### What you are asked to do:
Output the data as it stands. Each line must match exactly.

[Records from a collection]
------------------------------

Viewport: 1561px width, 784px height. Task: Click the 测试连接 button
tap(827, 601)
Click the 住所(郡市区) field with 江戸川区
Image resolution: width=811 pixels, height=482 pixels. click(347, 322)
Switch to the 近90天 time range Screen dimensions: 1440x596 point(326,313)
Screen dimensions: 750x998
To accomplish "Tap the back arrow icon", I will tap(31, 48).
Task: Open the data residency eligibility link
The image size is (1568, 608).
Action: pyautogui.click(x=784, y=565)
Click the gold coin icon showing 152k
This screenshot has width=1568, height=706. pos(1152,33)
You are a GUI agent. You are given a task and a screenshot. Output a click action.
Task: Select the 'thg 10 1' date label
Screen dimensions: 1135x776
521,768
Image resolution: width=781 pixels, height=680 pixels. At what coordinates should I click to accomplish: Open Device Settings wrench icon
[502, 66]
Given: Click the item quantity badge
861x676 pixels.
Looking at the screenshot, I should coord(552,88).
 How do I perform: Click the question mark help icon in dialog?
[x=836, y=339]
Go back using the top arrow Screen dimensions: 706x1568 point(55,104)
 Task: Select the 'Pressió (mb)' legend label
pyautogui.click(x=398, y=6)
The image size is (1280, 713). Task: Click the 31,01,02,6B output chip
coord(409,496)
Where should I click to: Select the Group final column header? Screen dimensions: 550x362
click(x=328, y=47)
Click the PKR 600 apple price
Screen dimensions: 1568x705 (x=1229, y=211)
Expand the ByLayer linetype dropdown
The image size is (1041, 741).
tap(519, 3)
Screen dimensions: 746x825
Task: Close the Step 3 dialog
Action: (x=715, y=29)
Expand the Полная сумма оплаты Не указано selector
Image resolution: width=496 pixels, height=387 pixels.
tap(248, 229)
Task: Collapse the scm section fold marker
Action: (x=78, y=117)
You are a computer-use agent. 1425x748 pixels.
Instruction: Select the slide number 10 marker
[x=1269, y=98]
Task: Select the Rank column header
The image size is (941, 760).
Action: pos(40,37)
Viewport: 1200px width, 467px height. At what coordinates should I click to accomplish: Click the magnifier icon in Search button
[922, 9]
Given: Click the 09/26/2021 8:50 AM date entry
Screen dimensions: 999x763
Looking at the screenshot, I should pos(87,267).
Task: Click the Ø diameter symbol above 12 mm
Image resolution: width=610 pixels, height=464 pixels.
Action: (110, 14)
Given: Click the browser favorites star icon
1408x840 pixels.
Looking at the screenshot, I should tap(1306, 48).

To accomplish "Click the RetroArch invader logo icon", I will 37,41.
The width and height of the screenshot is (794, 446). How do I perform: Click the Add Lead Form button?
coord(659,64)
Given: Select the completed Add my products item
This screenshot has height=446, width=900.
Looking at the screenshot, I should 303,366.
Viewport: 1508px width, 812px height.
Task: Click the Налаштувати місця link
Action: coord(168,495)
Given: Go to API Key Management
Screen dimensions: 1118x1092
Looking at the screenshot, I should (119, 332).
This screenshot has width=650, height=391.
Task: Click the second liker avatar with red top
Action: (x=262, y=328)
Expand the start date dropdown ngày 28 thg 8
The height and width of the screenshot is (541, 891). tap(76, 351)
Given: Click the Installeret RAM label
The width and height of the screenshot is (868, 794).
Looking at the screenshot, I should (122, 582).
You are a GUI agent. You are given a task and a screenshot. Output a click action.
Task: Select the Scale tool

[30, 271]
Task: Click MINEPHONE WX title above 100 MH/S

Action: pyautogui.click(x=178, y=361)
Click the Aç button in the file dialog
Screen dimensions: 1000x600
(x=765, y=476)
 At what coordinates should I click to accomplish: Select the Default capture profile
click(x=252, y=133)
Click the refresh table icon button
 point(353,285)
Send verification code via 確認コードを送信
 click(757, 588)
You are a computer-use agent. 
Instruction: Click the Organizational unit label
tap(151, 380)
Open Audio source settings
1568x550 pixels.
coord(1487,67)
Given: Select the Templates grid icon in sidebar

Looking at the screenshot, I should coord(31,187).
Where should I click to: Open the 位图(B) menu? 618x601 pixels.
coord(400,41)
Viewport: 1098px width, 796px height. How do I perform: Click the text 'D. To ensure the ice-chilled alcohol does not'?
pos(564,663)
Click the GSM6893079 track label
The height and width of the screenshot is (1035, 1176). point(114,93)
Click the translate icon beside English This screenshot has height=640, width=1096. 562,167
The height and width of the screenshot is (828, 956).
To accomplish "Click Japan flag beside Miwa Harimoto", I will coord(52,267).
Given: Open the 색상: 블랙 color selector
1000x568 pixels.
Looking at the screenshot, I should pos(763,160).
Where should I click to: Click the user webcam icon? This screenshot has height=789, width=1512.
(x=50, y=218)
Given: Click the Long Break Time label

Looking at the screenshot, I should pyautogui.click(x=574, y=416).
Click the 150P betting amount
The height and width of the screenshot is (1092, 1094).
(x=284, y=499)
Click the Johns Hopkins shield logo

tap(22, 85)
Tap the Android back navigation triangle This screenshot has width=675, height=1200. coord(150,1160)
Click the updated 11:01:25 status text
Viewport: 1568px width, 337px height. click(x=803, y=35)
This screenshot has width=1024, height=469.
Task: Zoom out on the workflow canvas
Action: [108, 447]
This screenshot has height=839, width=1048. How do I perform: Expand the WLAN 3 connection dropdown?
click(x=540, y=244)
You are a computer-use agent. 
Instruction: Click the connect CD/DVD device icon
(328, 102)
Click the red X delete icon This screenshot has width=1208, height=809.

------------------------------

### Answer for the task:
Viewport: 1561px width, 784px height. Task: Click the 测试连接 button
tap(827, 601)
Click the 住所(郡市区) field with 江戸川区
Image resolution: width=811 pixels, height=482 pixels. click(347, 322)
Switch to the 近90天 time range Screen dimensions: 1440x596 point(326,313)
Screen dimensions: 750x998
To accomplish "Tap the back arrow icon", I will tap(31, 48).
Task: Open the data residency eligibility link
The image size is (1568, 608).
Action: pyautogui.click(x=784, y=565)
Click the gold coin icon showing 152k
This screenshot has width=1568, height=706. pos(1152,33)
You are a GUI agent. You are given a task and a screenshot. Output a click action.
Task: Select the 'thg 10 1' date label
Screen dimensions: 1135x776
521,768
Image resolution: width=781 pixels, height=680 pixels. At what coordinates should I click to accomplish: Open Device Settings wrench icon
[502, 66]
Given: Click the item quantity badge
861x676 pixels.
Looking at the screenshot, I should coord(552,88).
 How do I perform: Click the question mark help icon in dialog?
[x=836, y=339]
Go back using the top arrow Screen dimensions: 706x1568 point(55,104)
 Task: Select the 'Pressió (mb)' legend label
pyautogui.click(x=398, y=6)
The image size is (1280, 713). Task: Click the 31,01,02,6B output chip
coord(409,496)
Where should I click to: Select the Group final column header? Screen dimensions: 550x362
click(x=328, y=47)
Click the PKR 600 apple price
Screen dimensions: 1568x705 (x=1229, y=211)
Expand the ByLayer linetype dropdown
The image size is (1041, 741).
tap(519, 3)
Screen dimensions: 746x825
Task: Close the Step 3 dialog
Action: (x=715, y=29)
Expand the Полная сумма оплаты Не указано selector
Image resolution: width=496 pixels, height=387 pixels.
tap(248, 229)
Task: Collapse the scm section fold marker
Action: (x=78, y=117)
You are a computer-use agent. 1425x748 pixels.
Instruction: Select the slide number 10 marker
[x=1269, y=98]
Task: Select the Rank column header
The image size is (941, 760).
Action: pos(40,37)
Viewport: 1200px width, 467px height. At what coordinates should I click to accomplish: Click the magnifier icon in Search button
[922, 9]
Given: Click the 09/26/2021 8:50 AM date entry
Screen dimensions: 999x763
Looking at the screenshot, I should pos(87,267).
Task: Click the Ø diameter symbol above 12 mm
Image resolution: width=610 pixels, height=464 pixels.
Action: (110, 14)
Given: Click the browser favorites star icon
1408x840 pixels.
Looking at the screenshot, I should tap(1306, 48).

To accomplish "Click the RetroArch invader logo icon", I will 37,41.
The width and height of the screenshot is (794, 446). How do I perform: Click the Add Lead Form button?
coord(659,64)
Given: Select the completed Add my products item
This screenshot has height=446, width=900.
Looking at the screenshot, I should 303,366.
Viewport: 1508px width, 812px height.
Task: Click the Налаштувати місця link
Action: coord(168,495)
Given: Go to API Key Management
Screen dimensions: 1118x1092
Looking at the screenshot, I should (119, 332).
This screenshot has width=650, height=391.
Task: Click the second liker avatar with red top
Action: (x=262, y=328)
Expand the start date dropdown ngày 28 thg 8
The height and width of the screenshot is (541, 891). tap(76, 351)
Given: Click the Installeret RAM label
The width and height of the screenshot is (868, 794).
Looking at the screenshot, I should (122, 582).
You are a GUI agent. You are given a task and a screenshot. Output a click action.
Task: Select the Scale tool

[30, 271]
Task: Click MINEPHONE WX title above 100 MH/S

Action: pyautogui.click(x=178, y=361)
Click the Aç button in the file dialog
Screen dimensions: 1000x600
(x=765, y=476)
 At what coordinates should I click to accomplish: Select the Default capture profile
click(x=252, y=133)
Click the refresh table icon button
 point(353,285)
Send verification code via 確認コードを送信
 click(757, 588)
You are a computer-use agent. 
Instruction: Click the Organizational unit label
tap(151, 380)
Open Audio source settings
1568x550 pixels.
coord(1487,67)
Given: Select the Templates grid icon in sidebar

Looking at the screenshot, I should coord(31,187).
Where should I click to: Open the 位图(B) menu? 618x601 pixels.
coord(400,41)
Viewport: 1098px width, 796px height. How do I perform: Click the text 'D. To ensure the ice-chilled alcohol does not'?
pos(564,663)
Click the GSM6893079 track label
The height and width of the screenshot is (1035, 1176). point(114,93)
Click the translate icon beside English This screenshot has height=640, width=1096. 562,167
The height and width of the screenshot is (828, 956).
To accomplish "Click Japan flag beside Miwa Harimoto", I will coord(52,267).
Given: Open the 색상: 블랙 color selector
1000x568 pixels.
Looking at the screenshot, I should pos(763,160).
Where should I click to: Click the user webcam icon? This screenshot has height=789, width=1512.
(x=50, y=218)
Given: Click the Long Break Time label

Looking at the screenshot, I should pyautogui.click(x=574, y=416).
Click the 150P betting amount
The height and width of the screenshot is (1092, 1094).
(x=284, y=499)
Click the Johns Hopkins shield logo

tap(22, 85)
Tap the Android back navigation triangle This screenshot has width=675, height=1200. coord(150,1160)
Click the updated 11:01:25 status text
Viewport: 1568px width, 337px height. click(x=803, y=35)
This screenshot has width=1024, height=469.
Task: Zoom out on the workflow canvas
Action: [108, 447]
This screenshot has height=839, width=1048. How do I perform: Expand the WLAN 3 connection dropdown?
click(x=540, y=244)
You are a computer-use agent. 
Instruction: Click the connect CD/DVD device icon
(328, 102)
Click the red X delete icon This screenshot has width=1208, height=809.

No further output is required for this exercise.